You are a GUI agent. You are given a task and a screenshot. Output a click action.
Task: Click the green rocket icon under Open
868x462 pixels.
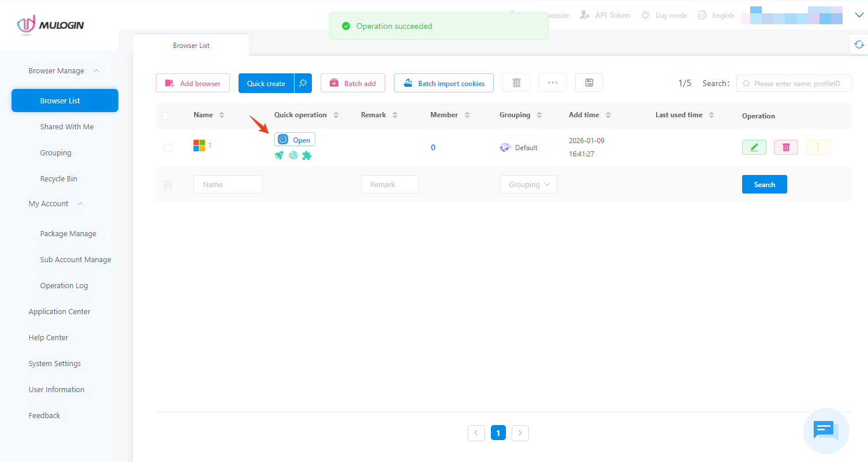click(279, 155)
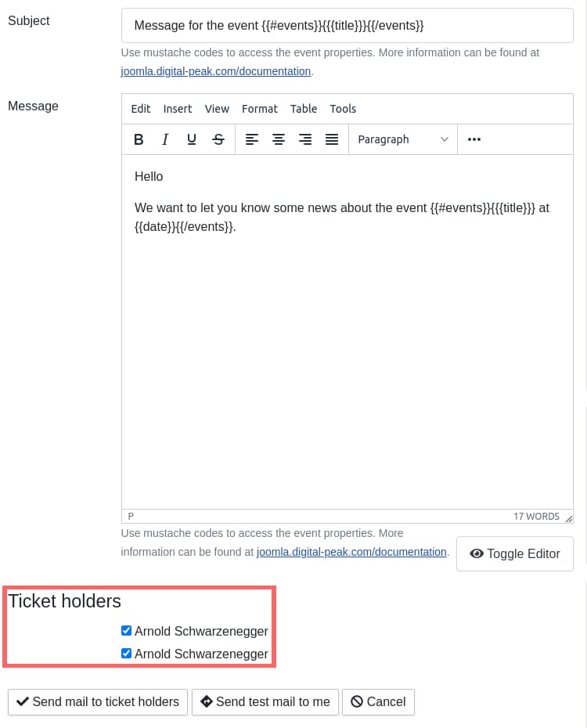Send mail to ticket holders
The width and height of the screenshot is (587, 728).
(98, 701)
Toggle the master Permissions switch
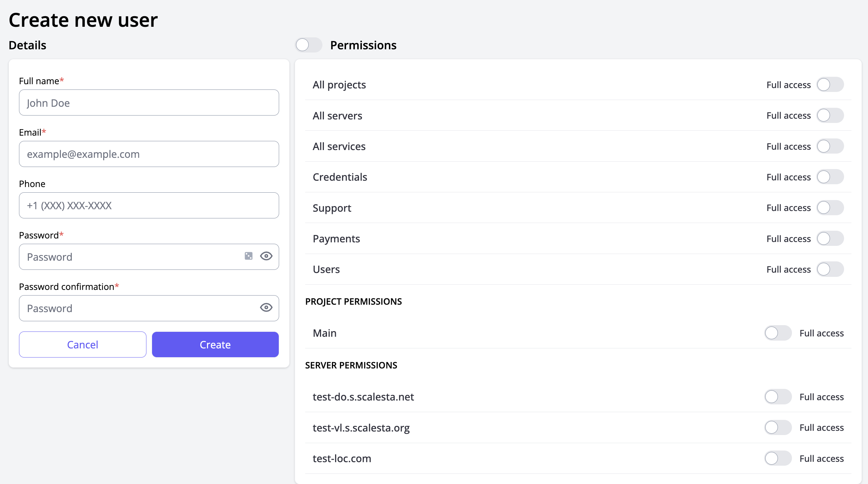 (308, 45)
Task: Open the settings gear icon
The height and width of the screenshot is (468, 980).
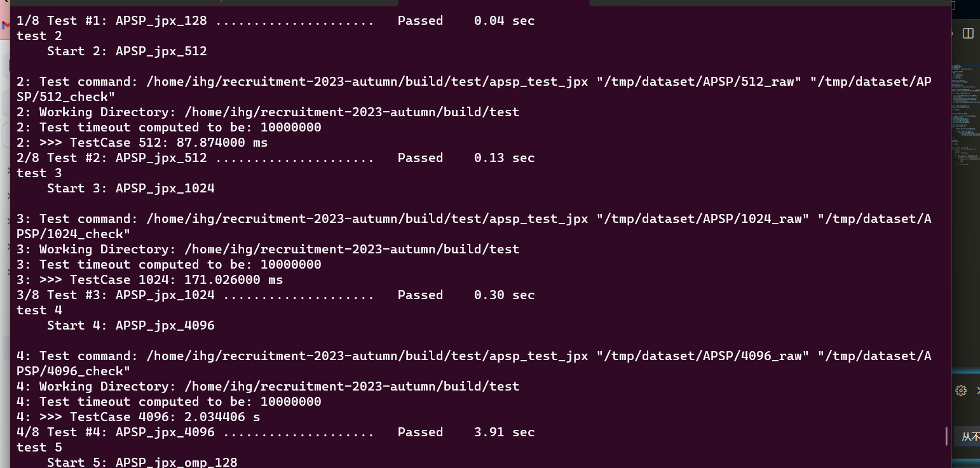Action: (x=961, y=391)
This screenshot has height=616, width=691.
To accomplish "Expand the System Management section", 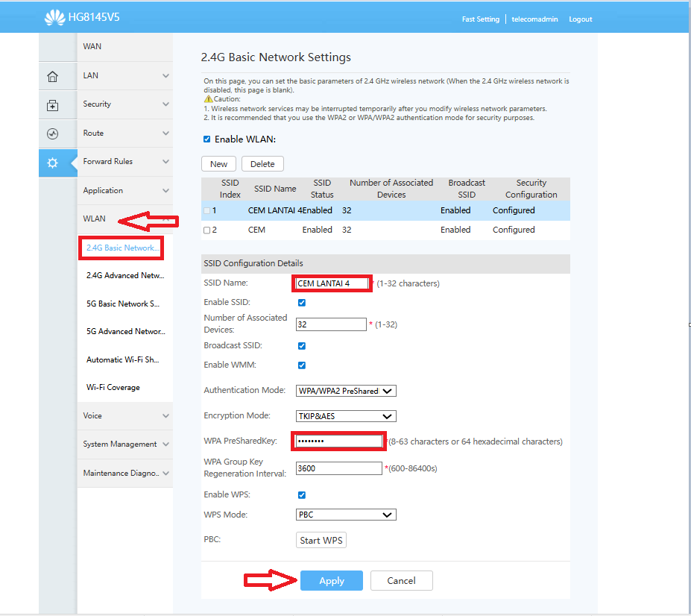I will coord(118,444).
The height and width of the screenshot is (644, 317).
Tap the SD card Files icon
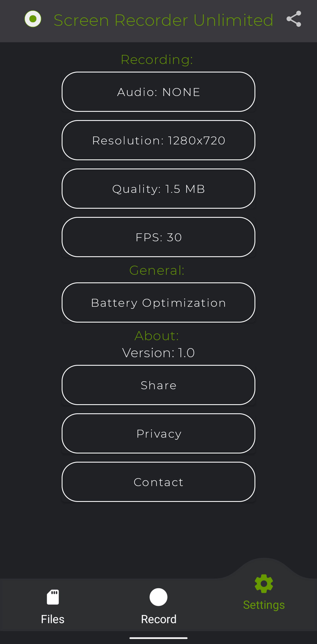pos(53,597)
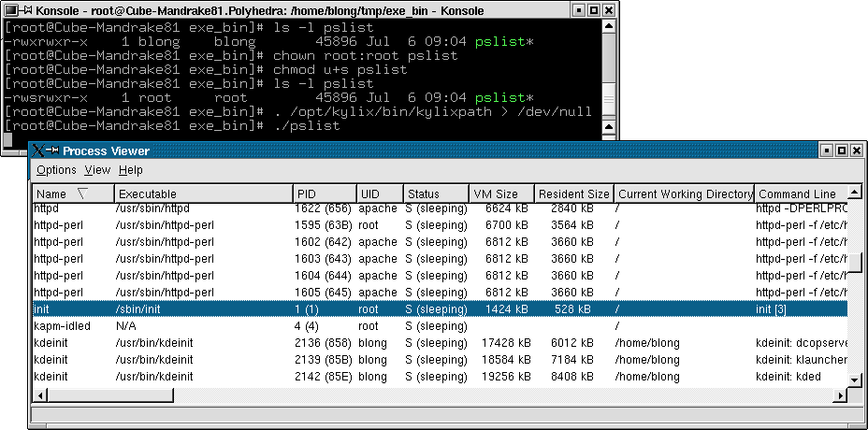868x430 pixels.
Task: Click the Process Viewer window menu icon
Action: pos(37,151)
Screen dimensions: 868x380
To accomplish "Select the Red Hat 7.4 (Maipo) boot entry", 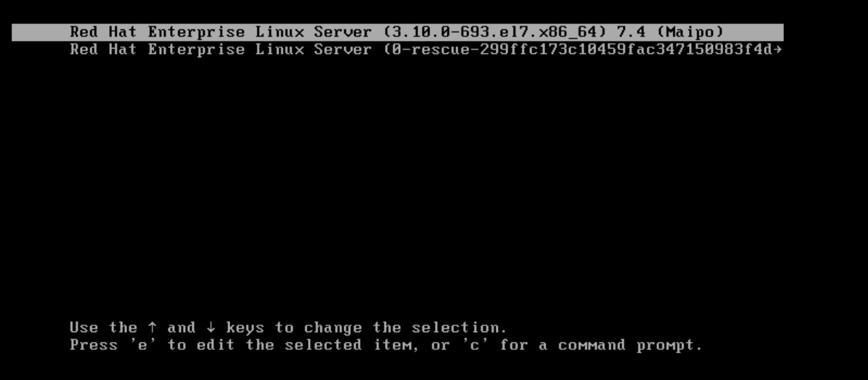I will coord(397,32).
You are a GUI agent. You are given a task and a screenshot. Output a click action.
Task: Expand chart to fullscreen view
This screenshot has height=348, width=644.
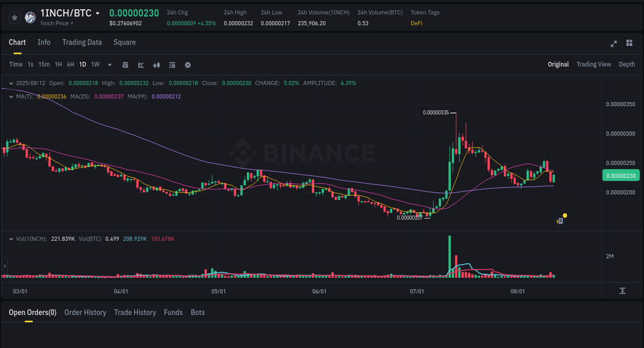coord(613,44)
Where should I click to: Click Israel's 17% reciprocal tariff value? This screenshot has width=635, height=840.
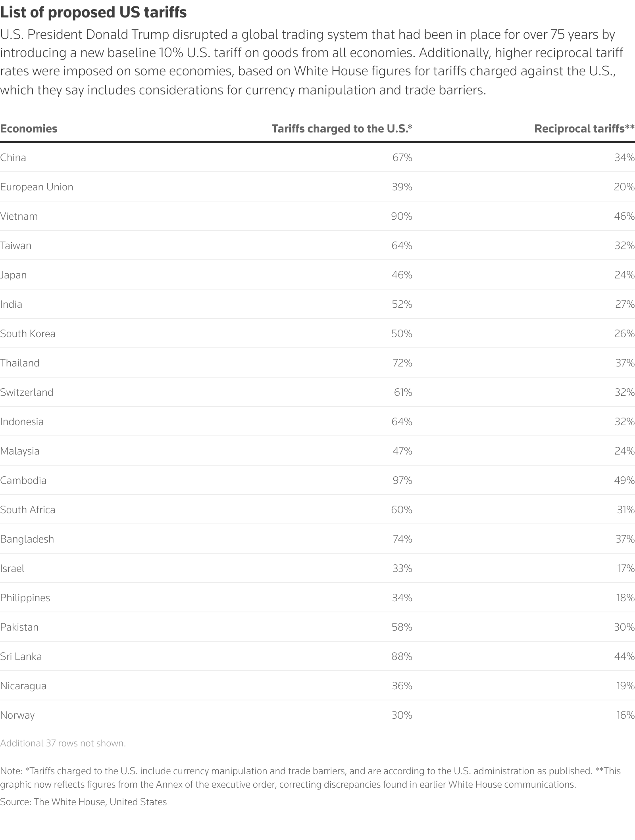point(626,568)
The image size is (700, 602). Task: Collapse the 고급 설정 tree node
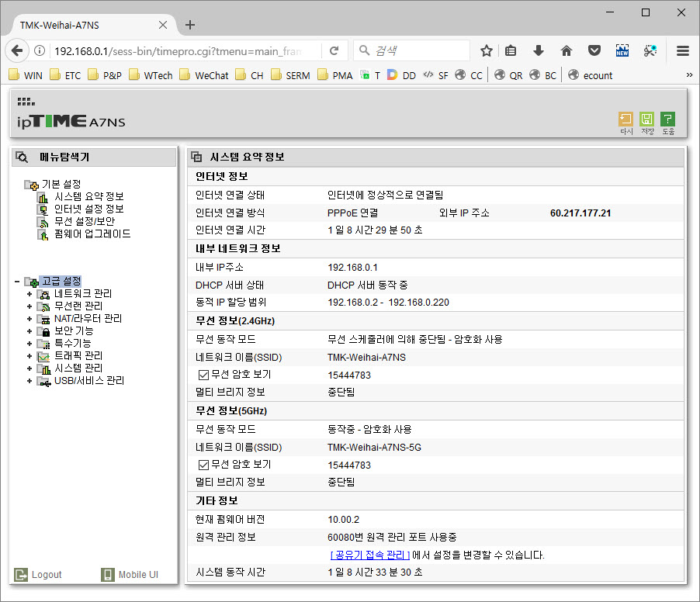point(17,282)
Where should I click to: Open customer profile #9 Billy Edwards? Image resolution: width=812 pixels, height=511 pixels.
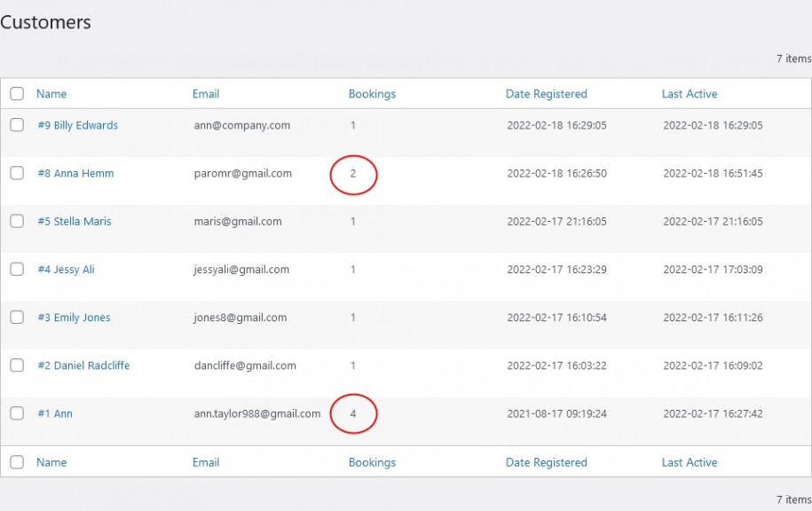click(76, 125)
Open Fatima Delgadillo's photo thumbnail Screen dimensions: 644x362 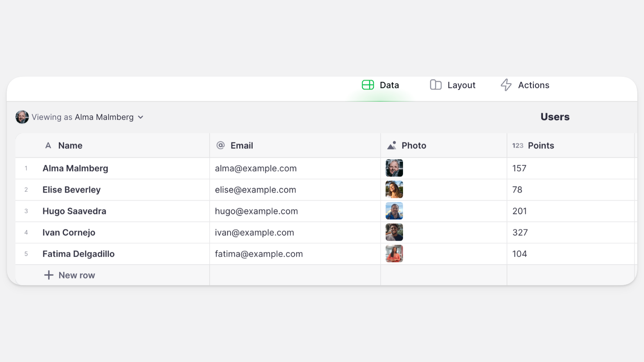(394, 254)
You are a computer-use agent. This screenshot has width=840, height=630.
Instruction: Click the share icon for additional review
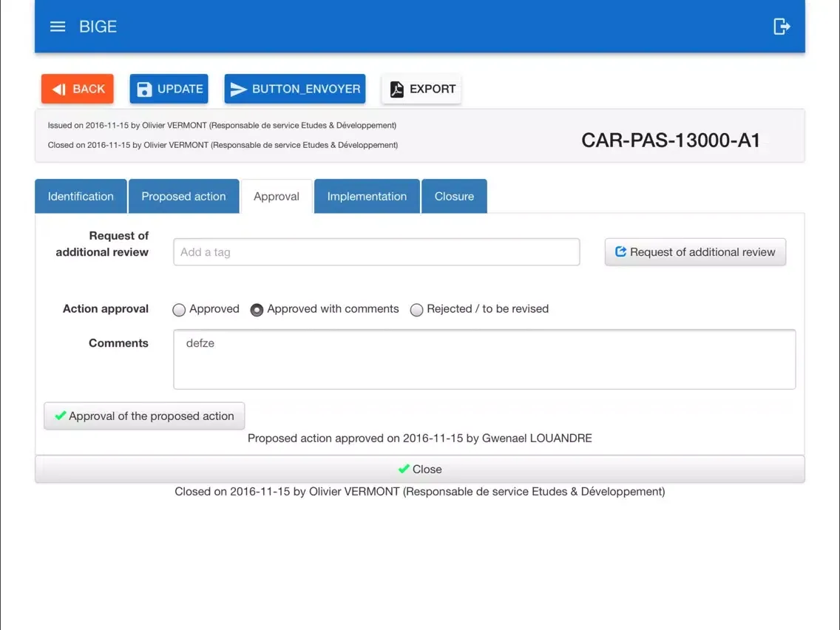(620, 252)
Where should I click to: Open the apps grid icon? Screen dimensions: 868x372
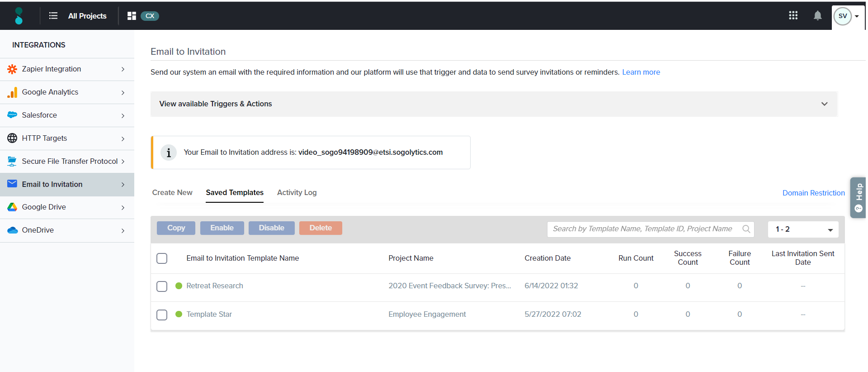(793, 16)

-=-=-

● **Problem description**: The answer is the lines of the material above, from the one containing "Task: Click the green rocket icon under Open" down to the one containing "This screenshot has height=616, width=691.", given exactly and without images.

● **Result for this exercise**:
Task: Click the green rocket icon under Open
868x462 pixels.
click(279, 155)
Send mail to ticket holders
The width and height of the screenshot is (587, 728).
(98, 701)
Toggle the master Permissions switch
 (308, 45)
Task: Open the settings gear icon
The height and width of the screenshot is (468, 980).
Action: (x=961, y=391)
This screenshot has height=616, width=691.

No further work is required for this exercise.